## Material proporcionado
◇ ◇ ◇ ◇ ◇

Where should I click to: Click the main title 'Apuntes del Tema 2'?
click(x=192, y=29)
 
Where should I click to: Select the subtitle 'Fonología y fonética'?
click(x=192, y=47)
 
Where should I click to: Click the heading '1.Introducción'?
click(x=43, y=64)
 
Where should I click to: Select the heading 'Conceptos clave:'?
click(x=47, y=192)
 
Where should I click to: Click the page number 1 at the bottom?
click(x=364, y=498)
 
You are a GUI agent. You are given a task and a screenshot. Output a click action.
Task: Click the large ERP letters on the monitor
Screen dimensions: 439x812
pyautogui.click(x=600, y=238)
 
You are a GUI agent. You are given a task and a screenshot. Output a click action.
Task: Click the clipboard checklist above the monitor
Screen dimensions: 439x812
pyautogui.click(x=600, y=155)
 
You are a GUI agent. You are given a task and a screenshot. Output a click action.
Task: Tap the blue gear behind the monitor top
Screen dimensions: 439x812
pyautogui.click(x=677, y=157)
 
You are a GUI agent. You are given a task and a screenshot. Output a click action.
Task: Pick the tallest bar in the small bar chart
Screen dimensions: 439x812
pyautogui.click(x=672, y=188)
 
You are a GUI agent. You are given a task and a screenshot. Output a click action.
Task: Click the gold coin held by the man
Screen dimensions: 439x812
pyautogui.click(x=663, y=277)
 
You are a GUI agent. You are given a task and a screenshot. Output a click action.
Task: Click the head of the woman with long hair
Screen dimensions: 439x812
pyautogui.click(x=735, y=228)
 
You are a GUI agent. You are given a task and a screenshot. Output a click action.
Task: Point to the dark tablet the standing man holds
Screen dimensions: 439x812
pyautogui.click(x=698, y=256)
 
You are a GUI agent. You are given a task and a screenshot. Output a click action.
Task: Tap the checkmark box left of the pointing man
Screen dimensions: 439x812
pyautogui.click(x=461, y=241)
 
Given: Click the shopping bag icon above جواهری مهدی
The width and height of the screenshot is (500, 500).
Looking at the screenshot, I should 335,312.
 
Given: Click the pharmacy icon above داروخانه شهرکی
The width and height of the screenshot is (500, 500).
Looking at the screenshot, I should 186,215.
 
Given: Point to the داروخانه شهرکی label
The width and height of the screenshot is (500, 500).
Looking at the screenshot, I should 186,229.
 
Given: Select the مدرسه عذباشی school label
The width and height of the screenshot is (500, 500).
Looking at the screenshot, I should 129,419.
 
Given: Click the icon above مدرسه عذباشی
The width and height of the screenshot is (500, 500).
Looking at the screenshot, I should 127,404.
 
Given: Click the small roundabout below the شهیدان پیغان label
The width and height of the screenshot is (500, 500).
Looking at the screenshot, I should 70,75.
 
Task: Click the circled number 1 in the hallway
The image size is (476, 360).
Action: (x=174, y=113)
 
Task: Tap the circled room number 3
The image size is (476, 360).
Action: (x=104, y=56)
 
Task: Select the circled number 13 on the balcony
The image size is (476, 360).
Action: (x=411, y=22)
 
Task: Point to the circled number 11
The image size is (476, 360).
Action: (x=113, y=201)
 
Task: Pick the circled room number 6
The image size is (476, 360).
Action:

◇ ◇ ◇ ◇ ◇

## Objetivo indicado
Extrae todas las filas anteriores y reprodúcelas línea por línea sin cambiar nada.

## Respuesta a la tarea
Where should I click to: Click the main title 'Apuntes del Tema 2'?
click(x=192, y=29)
 
Where should I click to: Select the subtitle 'Fonología y fonética'?
click(x=192, y=47)
 
Where should I click to: Click the heading '1.Introducción'?
click(x=43, y=64)
 
Where should I click to: Select the heading 'Conceptos clave:'?
click(x=47, y=192)
 
Where should I click to: Click the page number 1 at the bottom?
click(x=364, y=498)
 
You are a GUI agent. You are given a task and a screenshot. Output a click action.
Task: Click the large ERP letters on the monitor
Screen dimensions: 439x812
pyautogui.click(x=600, y=238)
 
You are a GUI agent. You are given a task and a screenshot. Output a click action.
Task: Click the clipboard checklist above the monitor
Screen dimensions: 439x812
pyautogui.click(x=600, y=155)
 
You are a GUI agent. You are given a task and a screenshot. Output a click action.
Task: Tap the blue gear behind the monitor top
Screen dimensions: 439x812
pyautogui.click(x=677, y=157)
 
You are a GUI agent. You are given a task and a screenshot. Output a click action.
Task: Pick the tallest bar in the small bar chart
Screen dimensions: 439x812
pyautogui.click(x=672, y=188)
 
You are a GUI agent. You are given a task and a screenshot. Output a click action.
Task: Click the gold coin held by the man
Screen dimensions: 439x812
pyautogui.click(x=663, y=277)
 
You are a GUI agent. You are given a task and a screenshot. Output a click action.
Task: Click the head of the woman with long hair
Screen dimensions: 439x812
pyautogui.click(x=735, y=228)
 
You are a GUI agent. You are given a task and a screenshot. Output a click action.
Task: Point to the dark tablet the standing man holds
Screen dimensions: 439x812
pyautogui.click(x=698, y=256)
 
You are a GUI agent. You are given a task and a screenshot. Output a click action.
Task: Tap the checkmark box left of the pointing man
Screen dimensions: 439x812
pyautogui.click(x=461, y=241)
 
Given: Click the shopping bag icon above جواهری مهدی
The width and height of the screenshot is (500, 500).
Looking at the screenshot, I should 335,312.
 
Given: Click the pharmacy icon above داروخانه شهرکی
The width and height of the screenshot is (500, 500).
Looking at the screenshot, I should 186,215.
 
Given: Point to the داروخانه شهرکی label
The width and height of the screenshot is (500, 500).
Looking at the screenshot, I should 186,229.
 
Given: Select the مدرسه عذباشی school label
The width and height of the screenshot is (500, 500).
Looking at the screenshot, I should 129,419.
 
Given: Click the icon above مدرسه عذباشی
The width and height of the screenshot is (500, 500).
Looking at the screenshot, I should 127,404.
 
Given: Click the small roundabout below the شهیدان پیغان label
The width and height of the screenshot is (500, 500).
Looking at the screenshot, I should 70,75.
 
Task: Click the circled number 1 in the hallway
The image size is (476, 360).
Action: (x=174, y=113)
 
Task: Tap the circled room number 3
The image size is (476, 360).
Action: (x=104, y=56)
 
Task: Select the circled number 13 on the balcony
The image size is (476, 360).
Action: (x=411, y=22)
 
Task: Point to the circled number 11
The image size is (476, 360).
Action: (x=113, y=201)
 
Task: Pick the circled room number 6
The image size is (476, 360).
Action:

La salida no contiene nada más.